WORK TO COMPLETE
Using the data below, copy each line that includes the word "agent".
[Opening INPUT DATA section]
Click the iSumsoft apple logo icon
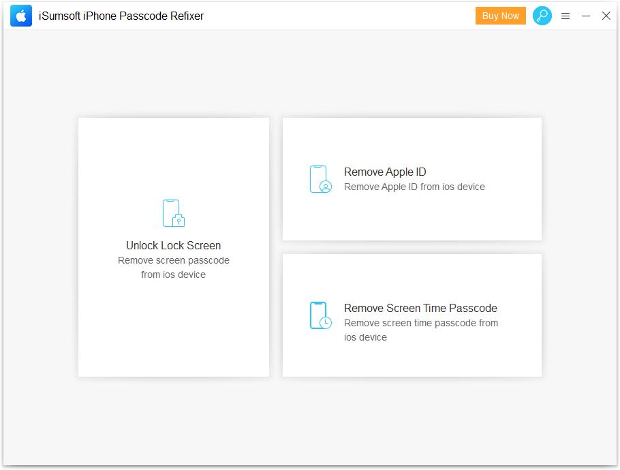The height and width of the screenshot is (470, 620). pyautogui.click(x=21, y=16)
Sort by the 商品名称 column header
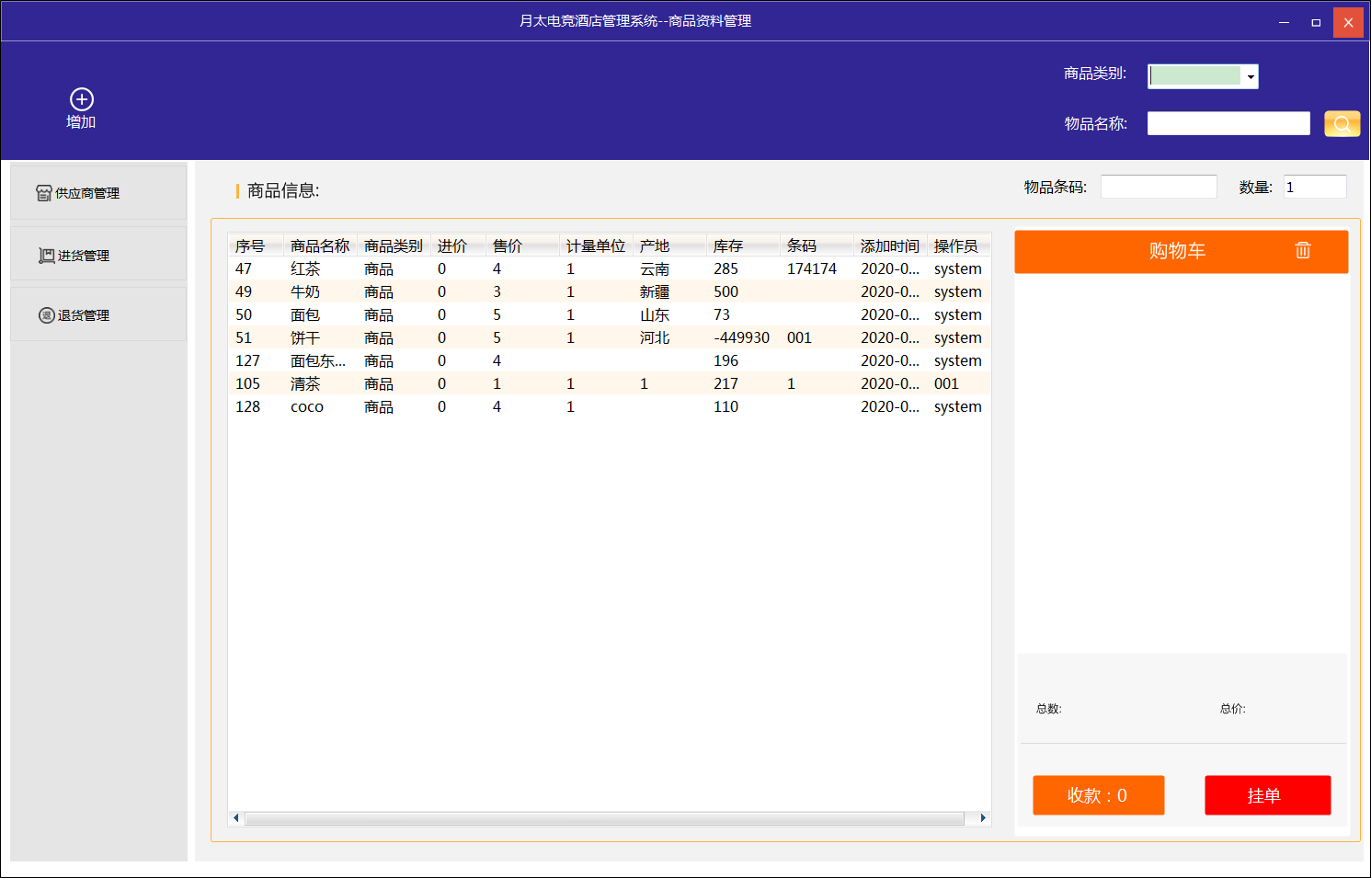The width and height of the screenshot is (1371, 878). [319, 245]
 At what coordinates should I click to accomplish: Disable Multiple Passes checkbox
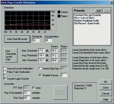pyautogui.click(x=40, y=75)
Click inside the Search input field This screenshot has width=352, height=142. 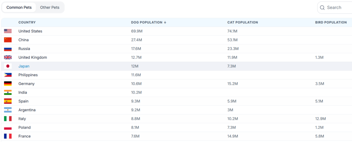pyautogui.click(x=337, y=8)
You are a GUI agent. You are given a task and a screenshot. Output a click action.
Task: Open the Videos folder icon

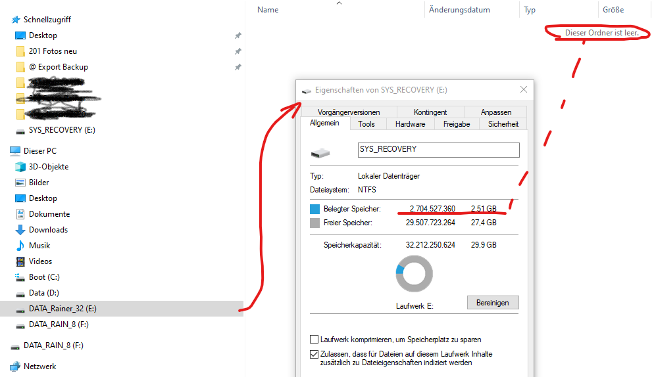coord(20,261)
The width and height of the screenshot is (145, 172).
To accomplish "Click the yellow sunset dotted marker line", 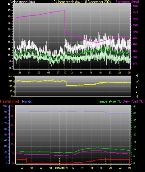I will [x=106, y=161].
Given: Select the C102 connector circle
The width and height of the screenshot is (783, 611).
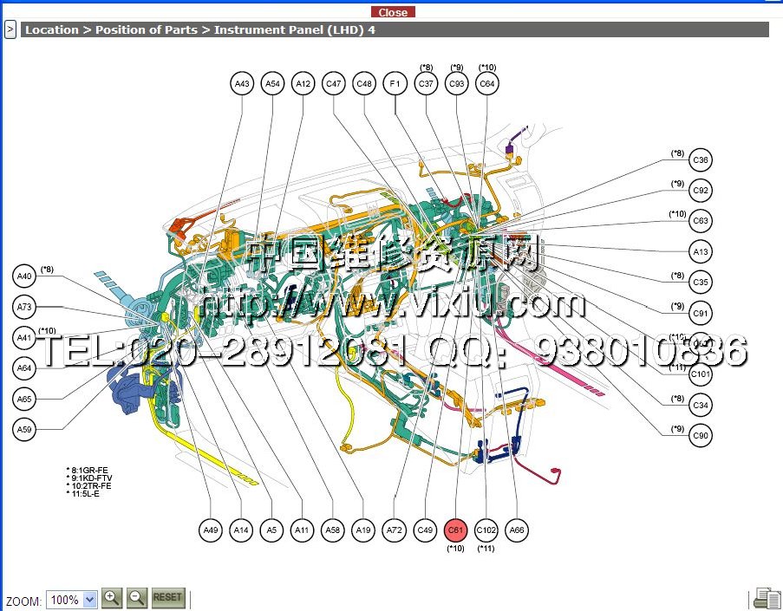Looking at the screenshot, I should pyautogui.click(x=486, y=530).
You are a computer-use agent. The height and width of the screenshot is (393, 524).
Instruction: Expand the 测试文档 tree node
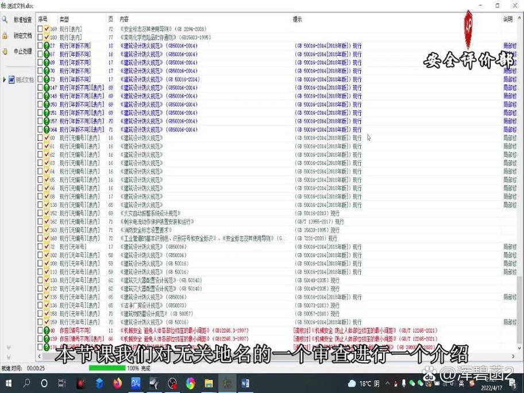[x=3, y=79]
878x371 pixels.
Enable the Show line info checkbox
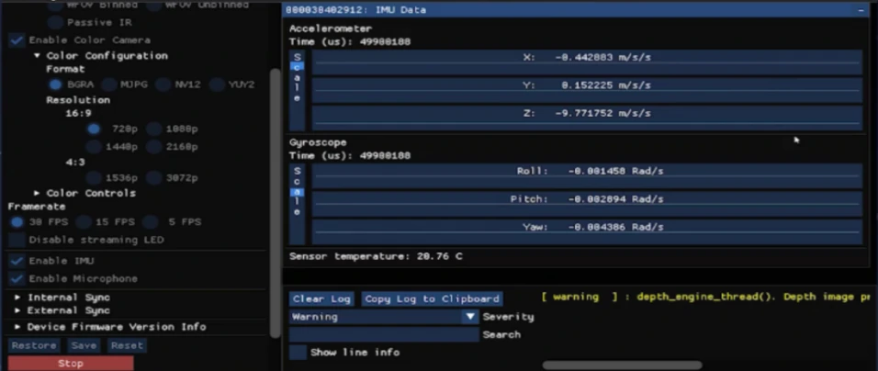[298, 353]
[Closing INPUT DATA section]
EXERCISE SOLUTION
You are a GUI agent. You are given a task and a screenshot. Output a click action.
You are a computer-use agent. The height and width of the screenshot is (393, 524).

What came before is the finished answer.